Ditch government planners

Editorial
The Washington DC Examiner Newspaper, The Examiner
2007-11-05 08:00:00

WASHINGTON –
Centralized government planning is almost always a disaster, says Cato
Institute Senior Fellow Randal O’Toole, who warns of the dangers of
letting government bureaucrats take more and more control over
Americans’ lives. A generation ago, we laughed at the hilariously
predictable failures of the Soviet Union’s five-year plans. Now we’re
allowing our own public planners, two-thirds of whom work for state
and local governments, to design our communities, manage our land
and natural resources, design our transportation and energy grids, run
our health care system and oversee much else.

Big mistake.

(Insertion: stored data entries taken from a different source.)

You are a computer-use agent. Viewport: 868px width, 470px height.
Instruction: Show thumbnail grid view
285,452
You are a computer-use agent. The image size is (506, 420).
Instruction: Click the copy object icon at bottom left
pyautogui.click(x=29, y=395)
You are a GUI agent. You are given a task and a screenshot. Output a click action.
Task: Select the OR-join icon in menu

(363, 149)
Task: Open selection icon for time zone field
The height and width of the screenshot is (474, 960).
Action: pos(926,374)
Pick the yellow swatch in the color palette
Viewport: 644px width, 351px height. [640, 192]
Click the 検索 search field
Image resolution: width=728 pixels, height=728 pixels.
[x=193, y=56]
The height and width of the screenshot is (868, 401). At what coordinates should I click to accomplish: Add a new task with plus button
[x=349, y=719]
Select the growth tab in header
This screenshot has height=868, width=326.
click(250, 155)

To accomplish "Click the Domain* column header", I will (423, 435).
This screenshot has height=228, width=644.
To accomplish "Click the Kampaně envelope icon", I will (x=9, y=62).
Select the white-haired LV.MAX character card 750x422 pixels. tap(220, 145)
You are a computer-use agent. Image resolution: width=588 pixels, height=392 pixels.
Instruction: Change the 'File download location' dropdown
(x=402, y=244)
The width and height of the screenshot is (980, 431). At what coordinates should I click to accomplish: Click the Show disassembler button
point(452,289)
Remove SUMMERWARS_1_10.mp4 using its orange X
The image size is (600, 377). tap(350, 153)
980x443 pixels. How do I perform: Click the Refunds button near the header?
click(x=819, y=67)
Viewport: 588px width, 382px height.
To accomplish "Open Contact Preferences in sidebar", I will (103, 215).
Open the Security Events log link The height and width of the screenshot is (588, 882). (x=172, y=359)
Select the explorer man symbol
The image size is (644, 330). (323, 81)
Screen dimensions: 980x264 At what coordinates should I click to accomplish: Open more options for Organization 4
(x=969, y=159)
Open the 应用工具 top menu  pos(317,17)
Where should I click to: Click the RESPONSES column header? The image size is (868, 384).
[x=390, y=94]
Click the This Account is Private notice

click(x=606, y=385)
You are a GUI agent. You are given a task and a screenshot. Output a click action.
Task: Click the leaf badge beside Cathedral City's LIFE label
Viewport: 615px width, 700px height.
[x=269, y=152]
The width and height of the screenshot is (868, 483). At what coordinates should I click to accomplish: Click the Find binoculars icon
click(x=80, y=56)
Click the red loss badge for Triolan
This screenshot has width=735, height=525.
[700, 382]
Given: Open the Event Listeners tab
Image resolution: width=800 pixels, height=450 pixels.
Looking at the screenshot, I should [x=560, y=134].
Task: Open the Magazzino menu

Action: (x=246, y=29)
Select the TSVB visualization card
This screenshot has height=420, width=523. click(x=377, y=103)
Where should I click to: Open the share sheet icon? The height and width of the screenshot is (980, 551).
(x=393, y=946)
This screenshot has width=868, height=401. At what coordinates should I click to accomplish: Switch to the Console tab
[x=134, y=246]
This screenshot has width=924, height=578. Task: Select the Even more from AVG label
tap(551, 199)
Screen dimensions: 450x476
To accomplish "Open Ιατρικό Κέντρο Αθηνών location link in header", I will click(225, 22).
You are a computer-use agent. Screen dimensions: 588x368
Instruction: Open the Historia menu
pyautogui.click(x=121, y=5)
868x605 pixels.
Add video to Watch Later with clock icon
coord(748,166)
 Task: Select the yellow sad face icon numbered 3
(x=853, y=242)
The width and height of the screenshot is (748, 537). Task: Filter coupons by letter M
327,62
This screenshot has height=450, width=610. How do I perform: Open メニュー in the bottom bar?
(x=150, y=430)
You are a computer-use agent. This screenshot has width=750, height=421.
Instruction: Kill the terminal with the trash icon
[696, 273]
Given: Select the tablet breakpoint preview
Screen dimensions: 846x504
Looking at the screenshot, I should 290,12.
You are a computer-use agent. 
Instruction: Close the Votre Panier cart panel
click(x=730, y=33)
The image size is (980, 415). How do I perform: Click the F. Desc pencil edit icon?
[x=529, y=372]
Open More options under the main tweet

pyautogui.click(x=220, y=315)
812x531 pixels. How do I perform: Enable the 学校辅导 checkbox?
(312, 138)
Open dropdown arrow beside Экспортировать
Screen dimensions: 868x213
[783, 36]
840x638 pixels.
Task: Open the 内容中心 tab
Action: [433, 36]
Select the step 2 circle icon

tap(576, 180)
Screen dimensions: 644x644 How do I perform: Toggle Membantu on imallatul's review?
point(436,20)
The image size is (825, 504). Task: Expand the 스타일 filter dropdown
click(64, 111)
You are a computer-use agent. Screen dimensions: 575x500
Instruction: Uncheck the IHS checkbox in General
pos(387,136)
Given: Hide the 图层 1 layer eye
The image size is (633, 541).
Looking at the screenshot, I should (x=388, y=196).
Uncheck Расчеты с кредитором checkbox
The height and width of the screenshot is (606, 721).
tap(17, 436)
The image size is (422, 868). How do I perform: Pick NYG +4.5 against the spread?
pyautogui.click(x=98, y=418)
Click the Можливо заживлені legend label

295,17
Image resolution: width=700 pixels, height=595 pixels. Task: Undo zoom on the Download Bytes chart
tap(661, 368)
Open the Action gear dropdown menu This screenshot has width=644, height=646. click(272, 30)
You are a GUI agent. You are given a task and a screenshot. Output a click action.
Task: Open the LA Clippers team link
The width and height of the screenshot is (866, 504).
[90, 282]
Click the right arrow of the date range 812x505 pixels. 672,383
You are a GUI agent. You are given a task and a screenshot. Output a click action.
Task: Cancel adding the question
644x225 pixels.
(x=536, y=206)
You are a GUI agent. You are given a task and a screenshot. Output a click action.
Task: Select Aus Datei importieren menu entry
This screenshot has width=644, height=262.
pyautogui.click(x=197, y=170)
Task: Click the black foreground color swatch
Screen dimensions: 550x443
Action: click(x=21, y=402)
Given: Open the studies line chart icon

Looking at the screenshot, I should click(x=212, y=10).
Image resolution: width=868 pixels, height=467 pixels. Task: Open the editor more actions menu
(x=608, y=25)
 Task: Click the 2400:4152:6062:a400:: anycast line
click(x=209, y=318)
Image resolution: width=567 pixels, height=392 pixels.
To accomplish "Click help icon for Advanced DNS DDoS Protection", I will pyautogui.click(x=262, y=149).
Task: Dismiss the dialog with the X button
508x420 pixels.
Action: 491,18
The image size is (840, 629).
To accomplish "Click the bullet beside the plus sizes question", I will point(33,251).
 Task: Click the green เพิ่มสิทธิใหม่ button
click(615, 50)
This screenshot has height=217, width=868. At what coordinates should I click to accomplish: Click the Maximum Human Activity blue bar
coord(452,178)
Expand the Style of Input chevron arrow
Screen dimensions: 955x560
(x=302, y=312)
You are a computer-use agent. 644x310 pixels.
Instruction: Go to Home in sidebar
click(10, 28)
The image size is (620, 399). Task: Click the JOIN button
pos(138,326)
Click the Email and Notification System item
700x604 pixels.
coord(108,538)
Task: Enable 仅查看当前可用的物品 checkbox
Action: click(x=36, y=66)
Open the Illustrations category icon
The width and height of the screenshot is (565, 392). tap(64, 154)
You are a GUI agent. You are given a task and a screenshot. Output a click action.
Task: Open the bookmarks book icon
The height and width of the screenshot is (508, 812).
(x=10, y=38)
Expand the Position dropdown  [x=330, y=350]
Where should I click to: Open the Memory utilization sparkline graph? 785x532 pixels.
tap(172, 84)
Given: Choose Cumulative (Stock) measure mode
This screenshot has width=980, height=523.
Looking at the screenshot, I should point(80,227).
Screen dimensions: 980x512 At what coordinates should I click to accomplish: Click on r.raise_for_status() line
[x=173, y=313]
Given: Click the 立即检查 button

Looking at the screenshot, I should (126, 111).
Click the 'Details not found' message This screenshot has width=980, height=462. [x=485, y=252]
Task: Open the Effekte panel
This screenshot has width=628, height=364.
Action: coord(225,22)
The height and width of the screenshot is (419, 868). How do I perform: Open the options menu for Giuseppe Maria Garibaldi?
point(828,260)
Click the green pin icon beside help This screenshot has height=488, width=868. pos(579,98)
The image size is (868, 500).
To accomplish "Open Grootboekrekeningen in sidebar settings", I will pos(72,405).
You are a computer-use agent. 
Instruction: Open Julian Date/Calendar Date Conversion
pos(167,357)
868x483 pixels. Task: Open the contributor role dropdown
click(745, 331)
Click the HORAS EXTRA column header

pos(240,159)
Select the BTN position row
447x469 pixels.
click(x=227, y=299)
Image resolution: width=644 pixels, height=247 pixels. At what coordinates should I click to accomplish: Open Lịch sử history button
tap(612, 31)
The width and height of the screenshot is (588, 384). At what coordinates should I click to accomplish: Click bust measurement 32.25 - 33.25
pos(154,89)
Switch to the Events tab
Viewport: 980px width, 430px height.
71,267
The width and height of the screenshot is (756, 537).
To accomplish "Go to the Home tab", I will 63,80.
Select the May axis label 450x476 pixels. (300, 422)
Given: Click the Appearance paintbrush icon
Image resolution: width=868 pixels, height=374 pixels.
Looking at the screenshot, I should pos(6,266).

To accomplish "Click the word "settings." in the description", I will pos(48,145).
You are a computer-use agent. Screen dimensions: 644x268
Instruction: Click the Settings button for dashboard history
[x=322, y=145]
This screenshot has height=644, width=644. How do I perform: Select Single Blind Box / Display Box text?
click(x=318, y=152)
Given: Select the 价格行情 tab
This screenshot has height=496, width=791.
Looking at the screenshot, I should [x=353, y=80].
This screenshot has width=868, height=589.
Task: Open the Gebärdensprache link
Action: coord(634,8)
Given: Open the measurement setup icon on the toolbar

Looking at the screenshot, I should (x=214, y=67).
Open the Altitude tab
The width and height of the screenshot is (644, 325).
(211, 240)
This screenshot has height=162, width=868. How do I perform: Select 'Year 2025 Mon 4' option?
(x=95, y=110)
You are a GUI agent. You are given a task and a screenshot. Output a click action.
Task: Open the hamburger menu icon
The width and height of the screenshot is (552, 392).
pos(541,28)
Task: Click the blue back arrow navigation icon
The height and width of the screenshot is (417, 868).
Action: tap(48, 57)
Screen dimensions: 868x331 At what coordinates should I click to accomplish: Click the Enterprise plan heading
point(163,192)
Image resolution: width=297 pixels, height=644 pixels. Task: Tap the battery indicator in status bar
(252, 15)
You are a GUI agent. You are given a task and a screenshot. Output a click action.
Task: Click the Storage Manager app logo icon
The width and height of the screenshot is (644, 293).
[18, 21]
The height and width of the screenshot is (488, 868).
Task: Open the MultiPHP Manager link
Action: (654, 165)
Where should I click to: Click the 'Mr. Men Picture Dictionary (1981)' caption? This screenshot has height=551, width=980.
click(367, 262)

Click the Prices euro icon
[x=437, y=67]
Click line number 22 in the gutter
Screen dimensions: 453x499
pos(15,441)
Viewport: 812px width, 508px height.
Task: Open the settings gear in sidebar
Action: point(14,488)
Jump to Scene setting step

In his new book, “The Best-Laid Plans,” O’Toole
documents example after example of government planning gone
hideously awry, starting with his hometown of Portland, Ore. — the
home of the “Smart Growth” movement. But Portland’s artificial urban
growth boundary sent housing prices spiraling in the once-affordable
city and dramatically increased urban sprawl — the very ills
smart-growth policies are supposed to prevent.

Washington-area residents should be particularly suspicious of the
current push for “walkable communities,” an idea championed by
idealistic English planners in the 1970s who created an extensive
network of bucolic garden paths in various new subdivisions, only
to have criminals become their design’s main beneficiaries. Similarly,
in a chapter on “Smart Growth and Crime,” O’Toole points out
how New Urbanism — a popular planning approach that promotes
high-density, mixed-use development and increased pedestrian and
bike traffic — also inevitably promotes crime, which is far more
prevalent in urban settings than lower-density residential neighborhoods.

O’Toole demolishes the widely held belief that government planners
are somehow smarter or more capable of managing the future than
market forces. In fact, even the planners themselves don’t believe the
hype. “The bitter irony, freely admitted by numerous planners,”
O’Toole writes, “ is that many if not most of the problems that the
planners propose to solve were caused not by the free marketplace,
but by past generations of planners and other government bureaucrats.”

Name a contemporary problem — traffic congestion, homelessness,
lack of affordable housing — all can be traced back to past
government planning mistakes. Yet despite all evidence to the contrary,
many Americans still expect the planners to miraculously get it right
the next time around. Better to fire the planners and let free people,
free minds and free markets use the genius of their freedom.